I've never heard of "kapurihan" used either.

The noun form of "ipagmalaki" is "pagmamalaki."


----------



## Equinozio

Here are some suggestions:

1. pride (being pleased or satisfied about something) - pagmamalaki, (kasiyahan, katuwaan etc.)

2. pride (self-respect, dignity) - pagpapahalaga sa sarili, respeto sa sarili, dangal

3. pride (self-importance, arrogance) - pagmamataas, pagmamalaki, kayabangan, kahambugan


----------



## whoohaa

How would you say, I'm proud of you?


----------



## Chriszinho85

whoohaa said:


> How would you say, I'm proud of you?


I think it would be "Ipinagmamalaki kita."


----------



## niernier

whoohaa said:


> How would you say, I'm proud of you?



That would be "Ipinagmamalaki kita" or "Proud ako sa'yo".

The word "pride" would be easier to translate by borrowing the word. Imagine how you would say this word in Tagalog which was used in the following sentence:

"Nasaktan ang ating pride dahil totoo ang mga sinabi nila."

I think it would be unnatural if you would translate it in the nearest Tagalog words like, pagpapahalaga sa sarili or dangal.

And don't forget the term, "taas-noo", which refers to the Filipino pride. Figuratively it means, to raise one's forehead with pride.

Orgullo, a Spanish word which means pride was borrowed in other Philippine languages but not Tagalog. They absolutely have no idea what orgulyo is.


----------



## Wacky...

Yea, I definitely have no idea what "orgulyo" is. Not fair! 

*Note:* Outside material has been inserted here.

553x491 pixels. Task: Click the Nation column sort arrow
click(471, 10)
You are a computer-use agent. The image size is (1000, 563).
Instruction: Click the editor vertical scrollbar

Good thing you mentioned "taas-noo." For me it really describes someone who is proud.


----------



## Goddess Mystyxx

"Orgullo" is commonly used in Chavacano (its a Zamboanga dialect - south of the Philippines). An interesting mix of filipino and spanish words. Means pride as well. 

 Orgullo de Mindanao!


----------



## annely

Hmm, very Spanish-sounding. Especially since the French word for pride is "orguiel"


----------